Lay out the material from its first line through the line containing "tap(142, 221)", inclusive, as a numbered list with blank lines left out. Leave the pictures out of the answer.

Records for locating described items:
- - - - - - -
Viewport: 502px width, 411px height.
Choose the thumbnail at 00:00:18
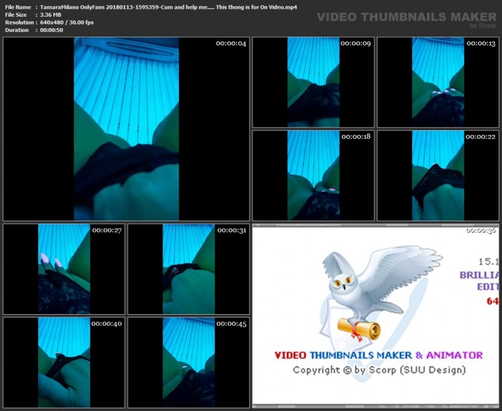pos(313,175)
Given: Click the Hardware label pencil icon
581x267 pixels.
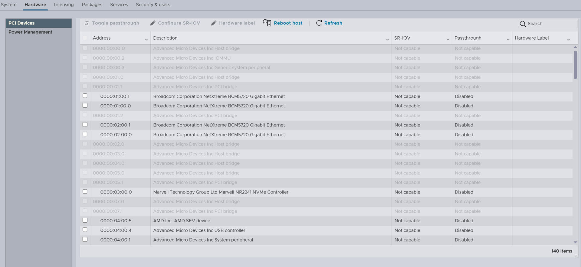Looking at the screenshot, I should (214, 23).
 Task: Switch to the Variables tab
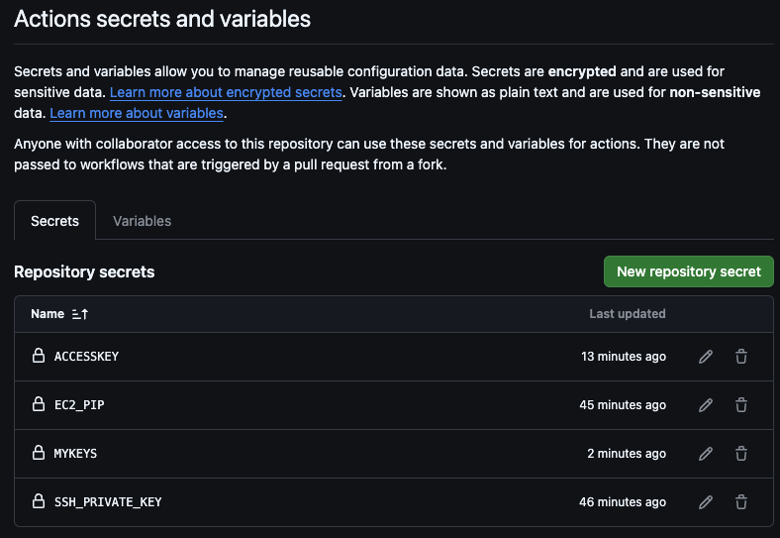tap(142, 221)
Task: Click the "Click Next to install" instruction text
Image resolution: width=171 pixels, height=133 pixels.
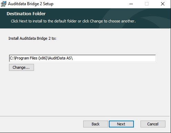Action: pyautogui.click(x=73, y=21)

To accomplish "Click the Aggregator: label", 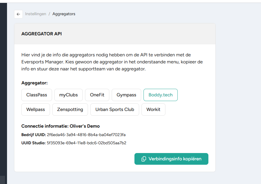I will (34, 83).
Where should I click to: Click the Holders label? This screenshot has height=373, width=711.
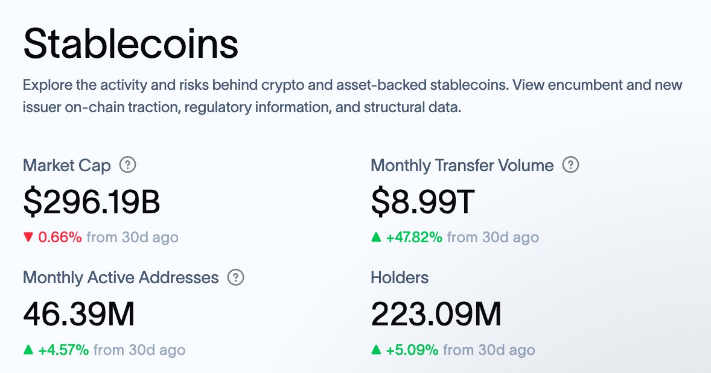(400, 277)
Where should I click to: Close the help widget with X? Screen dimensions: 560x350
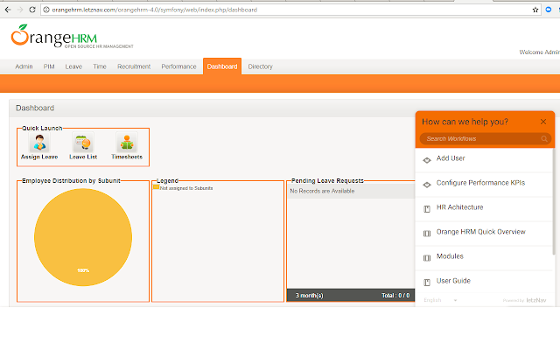coord(543,122)

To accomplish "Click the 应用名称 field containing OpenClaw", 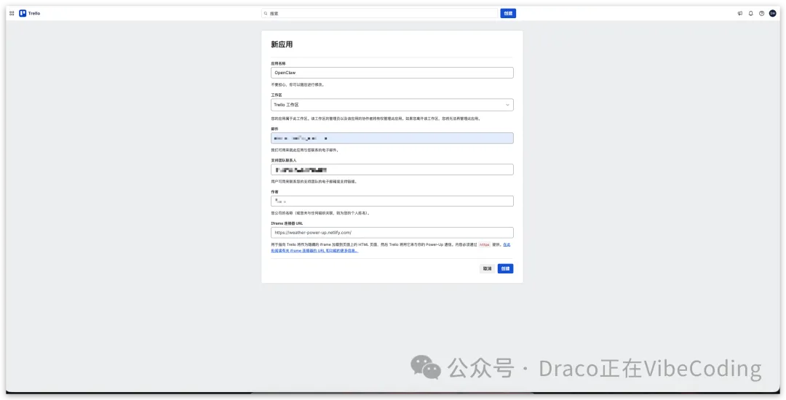I will point(392,73).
- - - - - - -
■ EXERCISE SOLUTION ■
1. Viewport: 502px width, 411px height.
2. Choose the thumbnail at 00:00:18
3. pos(313,175)
4. Given: Click the Hardware label pencil icon
5. 581x267 pixels.
6. Looking at the screenshot, I should (214, 23).
7.  Task: Switch to the Variables tab
8. tap(142, 221)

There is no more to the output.